A Frenchman, Mike Chevalier, wrote of his trip on the canal in 1839: “You can get no idea of this great channel, with its fleet of light, elegant covered barks gliding along at a rapid rate, and drawn by a powerful team. Every minute boats are passing each other, the boatman’s horn warns the lock-master to be in readiness. Each moment the landscape varies; now you traverse large new towns, fine as capitals, with all their houses having pillared porticos and looking externally like little palaces; it is an admirable spectacle of life and variety.” It almost sounds as though he passed through Vischer Ferry!
Canallers had a reputation for leading a rough life. It seems as though they were always fighting, drinking, or fraternizing with the cook. Some even hired professional fighters to ride their boats to give them an edge on getting through the locks first. (Listen to John Woodin talk about his grandfather fighting on the boats in the clip at left.) In Vischer Ferry, justice could be swift in the 1850’s and 1860’s.

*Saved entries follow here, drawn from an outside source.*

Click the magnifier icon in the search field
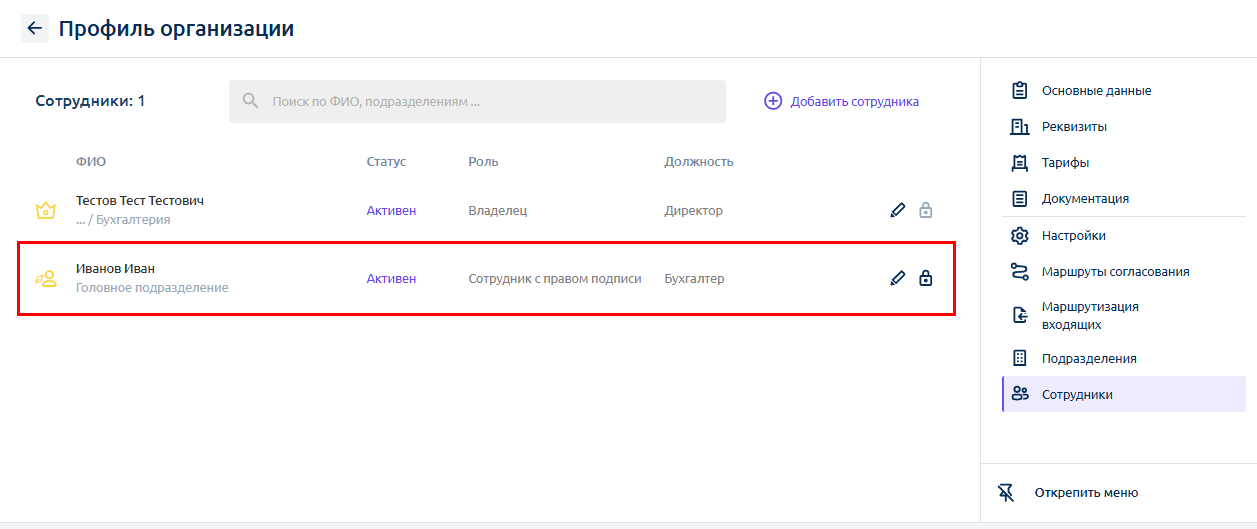Viewport: 1257px width, 529px height. pyautogui.click(x=251, y=101)
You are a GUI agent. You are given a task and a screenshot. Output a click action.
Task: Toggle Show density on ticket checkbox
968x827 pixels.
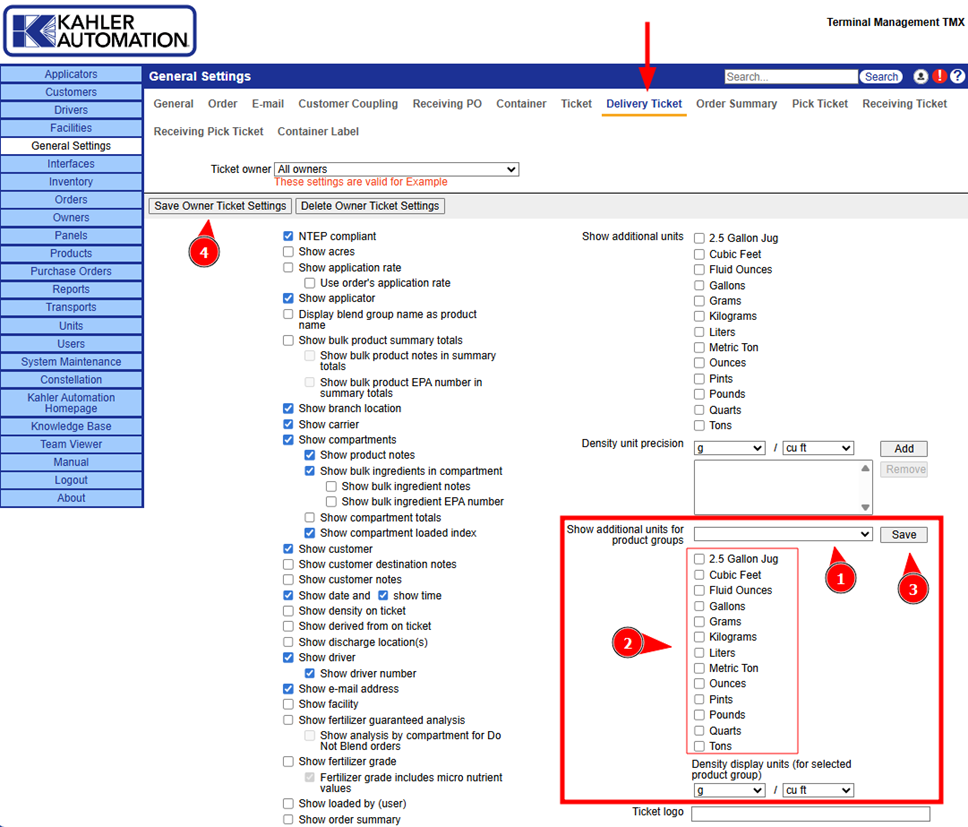(x=289, y=611)
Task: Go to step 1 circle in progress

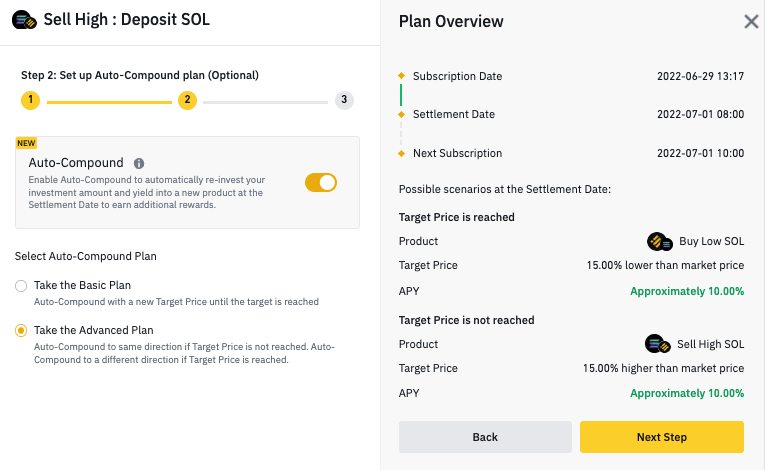Action: [x=30, y=100]
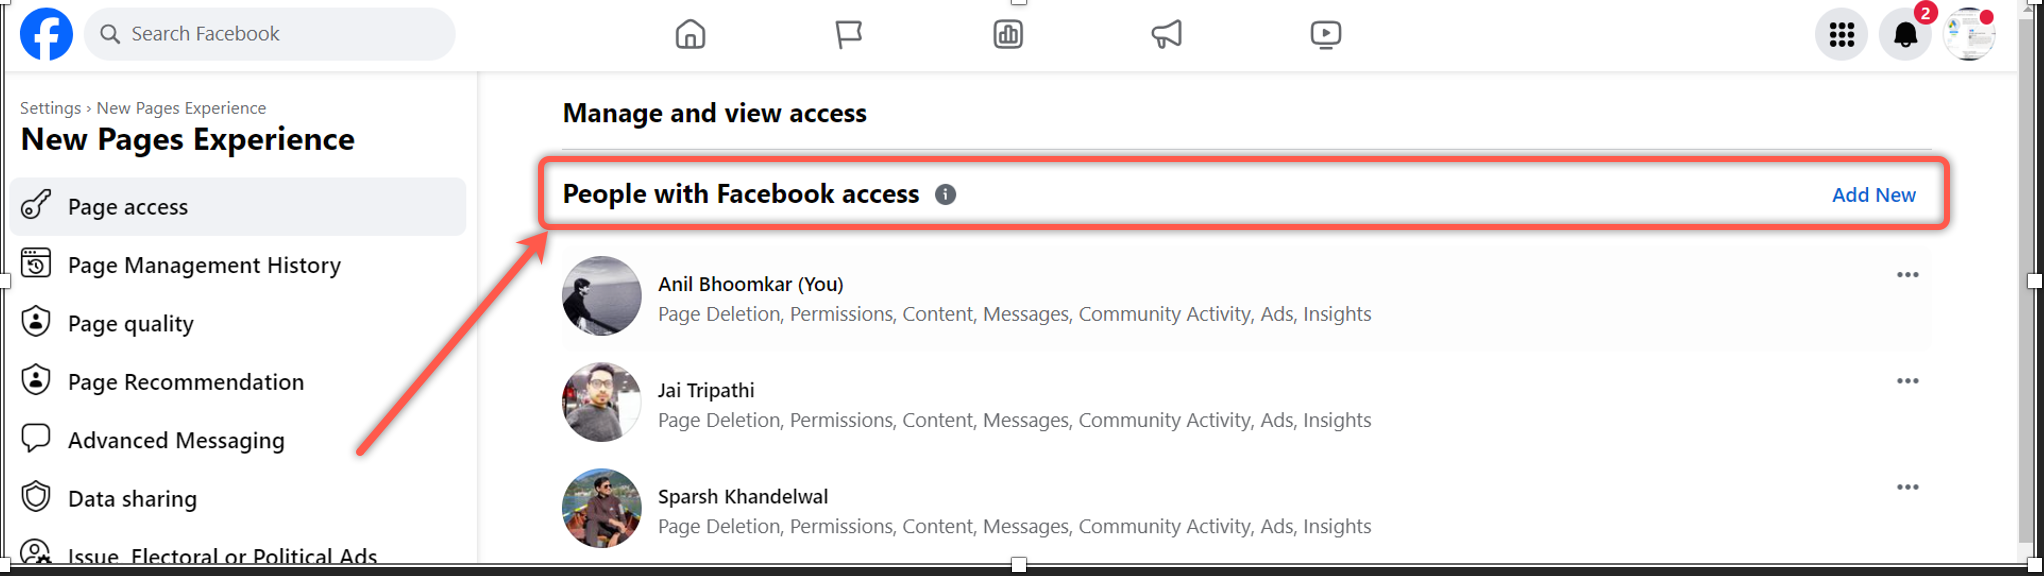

The home of John Witbeck Van Vranken, the Justice of the Peace during those years, was just by the canal bank.
Transcript of document at left:
Saratoga County SS.
Joseph F. Cronkhite (lock tender at Lock 19, Vischer Ferry) of the town of Clifton Park in said county being duly sworn says that on the 5 day of October 1866 at the town of Clifton Park one Warren Dutcher who runs the canal Boat Humbolt did incite and encourage one of the men on board of his boat to whip him the deponent by saying to him, “damn it why don’t you strike him,” and deponent further says that the said persons whose name is unknown to deponent but whose person is known, and who he describes as being of medium height and wore dark collered clothes and of spare face with dark whiskers or small mustache, did violently assault and beat him the said Joseph C. Cronkhite and deponent further says that another on the crew of said Boat Humbolt did also incite the aforesaid person to make said assault and battery by using violent and exciting language toward deponent, wherefore he says that the said Warren Dutcher and the aforesaid persons being the crew of the Boat Humbolt may be apprehended and held to answer to said complaint and be dealt with relative to the same as law and justice may require.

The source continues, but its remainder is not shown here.